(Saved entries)
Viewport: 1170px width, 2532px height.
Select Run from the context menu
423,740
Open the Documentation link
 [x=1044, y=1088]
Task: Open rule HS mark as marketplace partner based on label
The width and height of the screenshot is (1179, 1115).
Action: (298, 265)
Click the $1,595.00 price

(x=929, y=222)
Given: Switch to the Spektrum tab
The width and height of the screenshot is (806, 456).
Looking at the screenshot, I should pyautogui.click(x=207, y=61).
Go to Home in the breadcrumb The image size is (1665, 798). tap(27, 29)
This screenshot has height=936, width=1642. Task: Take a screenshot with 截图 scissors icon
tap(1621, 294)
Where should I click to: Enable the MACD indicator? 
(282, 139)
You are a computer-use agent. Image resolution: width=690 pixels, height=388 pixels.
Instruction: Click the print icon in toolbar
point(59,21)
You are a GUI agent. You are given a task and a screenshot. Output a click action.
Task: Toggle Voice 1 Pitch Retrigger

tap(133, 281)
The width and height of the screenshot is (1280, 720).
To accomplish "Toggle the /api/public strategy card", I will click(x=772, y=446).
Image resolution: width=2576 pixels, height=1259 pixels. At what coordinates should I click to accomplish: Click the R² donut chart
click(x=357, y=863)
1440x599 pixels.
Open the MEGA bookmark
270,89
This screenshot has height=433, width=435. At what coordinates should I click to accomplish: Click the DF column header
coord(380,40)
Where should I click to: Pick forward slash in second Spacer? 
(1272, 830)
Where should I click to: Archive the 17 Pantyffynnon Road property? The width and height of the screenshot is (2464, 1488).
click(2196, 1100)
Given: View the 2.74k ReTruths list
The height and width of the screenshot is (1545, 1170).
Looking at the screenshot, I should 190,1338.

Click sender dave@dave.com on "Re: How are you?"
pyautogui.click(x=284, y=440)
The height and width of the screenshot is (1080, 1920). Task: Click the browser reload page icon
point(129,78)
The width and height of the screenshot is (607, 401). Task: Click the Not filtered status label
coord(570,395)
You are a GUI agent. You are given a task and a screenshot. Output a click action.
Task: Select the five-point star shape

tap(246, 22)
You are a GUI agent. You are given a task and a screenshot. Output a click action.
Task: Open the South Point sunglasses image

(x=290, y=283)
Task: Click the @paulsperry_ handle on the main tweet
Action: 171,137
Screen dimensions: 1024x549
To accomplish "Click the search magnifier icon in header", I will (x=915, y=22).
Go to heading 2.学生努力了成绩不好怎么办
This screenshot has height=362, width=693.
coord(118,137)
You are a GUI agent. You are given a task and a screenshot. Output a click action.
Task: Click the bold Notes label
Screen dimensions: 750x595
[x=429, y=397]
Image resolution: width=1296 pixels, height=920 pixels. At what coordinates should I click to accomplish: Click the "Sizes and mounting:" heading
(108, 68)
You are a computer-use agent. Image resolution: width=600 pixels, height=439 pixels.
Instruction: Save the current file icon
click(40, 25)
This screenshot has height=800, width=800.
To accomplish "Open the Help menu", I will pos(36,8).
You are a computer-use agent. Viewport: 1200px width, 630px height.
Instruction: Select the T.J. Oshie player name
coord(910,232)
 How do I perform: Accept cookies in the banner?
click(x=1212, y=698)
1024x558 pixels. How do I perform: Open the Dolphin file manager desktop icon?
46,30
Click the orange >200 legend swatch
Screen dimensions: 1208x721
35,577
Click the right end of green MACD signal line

What is needed - List each line of the records above that contains the word "Toggle".

Full solution -
Task: Toggle Voice 1 Pitch Retrigger
To accomplish "Toggle the /api/public strategy card", I will click(x=772, y=446).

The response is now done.